The biology behind FM involves several overlapping systems, including increased central sensitization causing an exaggerated response to pain, reduced pain inhibition, changes in the autonomic nervous system, hormonal imbalances in the hypothalamic-pituitary-adrenal (HPA) axis, and low-grade neuroimmune activation within the central nervous system. Exercise is believed to influence many of these pathways by helping normalize how the brain and spinal cord process pain, improving sleep and energy, reducing stress hormones, and supporting overall physical and emotional health. No validated diagnostic biomarker currently exists for FM; however, investigational biomarkers such as altered cytokine profiles, substance P elevation, and functional neuroimaging patterns continue to be explored [4].
As research continues, exercise is increasingly viewed as a cornerstone of FM care. Developing personalized exercise plans that match each patient’s abilities and symptom levels can improve adherence and outcomes. This review explores the major mechanisms, types of exercise, and clinical evidence supporting physical activity as a key treatment for FM, with included studies published primarily between 2005 and 2024.
Diagnostic and outcome measures referenced in the cited trials included the WPI and SSS, which are freely available as part of the ACR 2016 FM criteria, and the Fibromyalgia Impact Questionnaire (FIQ/FIQ-R) [5], a validated, copyrighted instrument used in accordance with its licensing terms.
Review
Mechanistic rationale
The pathophysiology of FM is complex and involves both central and peripheral processes that amplify pain perception. The most widely accepted theory centers on central sensitization, in which the brain and spinal cord become overly responsive to pain signals. This leads to a lower pain threshold and a persistent sense of pain even without clear tissue injury. Neuroimaging studies have shown increased activity in pain-processing regions of the brain, such as the insula and anterior cingulate cortex, supporting this idea [6].
Another key factor is dysfunction in descending inhibitory pathways, which normally suppress pain signals traveling from the spinal cord to the brain. Patients with FM often show lowered serotonin and norepinephrine levels, weakening the pathways that normally suppress pain [7]. This imbalance contributes to continuous pain transmission and heightened sensitivity to normally non-painful stimuli known as allodynia.
Autonomic nervous system changes also play a role. Many patients show signs of sympathetic overactivity and impaired parasympathetic tone, which can lead to sleep disturbances, fatigue, and exercise intolerance. In addition, there is evidence of HPA axis dysregulation, resulting in blunted cortisol responses to stress and altered stress hormone rhythms [8]. These endocrine changes can further increase fatigue and pain sensitivity. These alterations are associated with symptom severity rather than structural pathology, further supporting FM as a centrally mediated pain disorder.
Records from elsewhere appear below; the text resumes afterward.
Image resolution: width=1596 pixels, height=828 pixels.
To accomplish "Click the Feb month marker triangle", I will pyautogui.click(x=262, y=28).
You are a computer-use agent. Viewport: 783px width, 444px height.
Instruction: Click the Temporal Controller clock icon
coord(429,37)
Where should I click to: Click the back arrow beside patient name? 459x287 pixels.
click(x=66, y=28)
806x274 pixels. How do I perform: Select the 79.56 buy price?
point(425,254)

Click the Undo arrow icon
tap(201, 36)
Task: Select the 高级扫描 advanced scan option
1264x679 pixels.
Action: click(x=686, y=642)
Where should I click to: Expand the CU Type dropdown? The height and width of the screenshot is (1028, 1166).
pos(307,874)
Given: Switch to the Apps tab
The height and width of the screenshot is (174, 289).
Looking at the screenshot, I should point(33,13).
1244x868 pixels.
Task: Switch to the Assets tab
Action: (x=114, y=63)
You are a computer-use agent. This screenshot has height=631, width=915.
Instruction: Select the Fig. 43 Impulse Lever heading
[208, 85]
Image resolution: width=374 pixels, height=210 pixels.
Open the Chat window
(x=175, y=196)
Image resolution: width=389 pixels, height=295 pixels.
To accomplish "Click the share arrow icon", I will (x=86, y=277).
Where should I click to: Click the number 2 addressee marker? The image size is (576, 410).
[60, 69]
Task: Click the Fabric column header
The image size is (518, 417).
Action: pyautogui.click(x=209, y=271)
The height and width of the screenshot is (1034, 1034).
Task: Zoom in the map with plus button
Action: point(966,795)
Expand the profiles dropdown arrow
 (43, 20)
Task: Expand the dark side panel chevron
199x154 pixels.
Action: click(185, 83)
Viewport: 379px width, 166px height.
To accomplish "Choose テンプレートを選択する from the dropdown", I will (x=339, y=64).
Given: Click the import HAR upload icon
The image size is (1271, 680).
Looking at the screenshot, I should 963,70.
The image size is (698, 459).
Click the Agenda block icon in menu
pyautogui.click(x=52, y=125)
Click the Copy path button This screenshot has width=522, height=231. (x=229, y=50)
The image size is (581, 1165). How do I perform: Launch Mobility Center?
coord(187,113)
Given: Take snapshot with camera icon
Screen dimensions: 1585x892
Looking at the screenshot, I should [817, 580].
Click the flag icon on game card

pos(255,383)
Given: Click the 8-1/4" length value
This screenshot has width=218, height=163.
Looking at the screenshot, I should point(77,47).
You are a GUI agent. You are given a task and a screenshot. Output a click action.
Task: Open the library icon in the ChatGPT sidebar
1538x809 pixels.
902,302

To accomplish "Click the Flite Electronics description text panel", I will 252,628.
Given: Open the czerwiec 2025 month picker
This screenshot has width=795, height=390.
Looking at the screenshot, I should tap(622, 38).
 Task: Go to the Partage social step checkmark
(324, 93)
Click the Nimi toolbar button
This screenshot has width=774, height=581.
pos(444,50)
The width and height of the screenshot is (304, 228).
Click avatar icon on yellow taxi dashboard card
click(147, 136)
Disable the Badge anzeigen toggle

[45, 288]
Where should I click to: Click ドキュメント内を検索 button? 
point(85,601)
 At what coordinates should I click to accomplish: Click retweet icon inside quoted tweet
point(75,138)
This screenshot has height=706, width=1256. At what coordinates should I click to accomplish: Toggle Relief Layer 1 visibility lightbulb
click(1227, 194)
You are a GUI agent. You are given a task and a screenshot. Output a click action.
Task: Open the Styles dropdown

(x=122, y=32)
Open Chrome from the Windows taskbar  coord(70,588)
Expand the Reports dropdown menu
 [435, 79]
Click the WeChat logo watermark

Emerging research also highlights low-grade neuroinflammation and glial cell activation within the central nervous system. Elevated levels of pro-inflammatory cytokines such as interleukin-6 (IL-6) and tumor necrosis factor-alpha (TNF-α) have been linked to pain amplification, fatigue, and mood symptoms [9]. Although these markers are not diagnostically specific, they provide mechanistic insight into symptom perpetuation and therapeutic targets.
Exercise is thought to counteract many of these abnormalities. Regular physical activity enhances endogenous pain inhibition by increasing serotonin and norepinephrine availability and stimulating endorphin release. It also promotes neuroplasticity, helping to recalibrate overactive pain networks [10]. Exercise has been shown to improve autonomic balance, reducing sympathetic dominance while enhancing parasympathetic tone, which can improve sleep and overall energy [11].
From a systemic standpoint, exercise reduces inflammatory cytokines and increases anti-inflammatory markers such as IL-10 [11]. It can also normalize HPA axis function, restoring healthier cortisol patterns. Over time, these adaptations improve both physical and psychological resilience.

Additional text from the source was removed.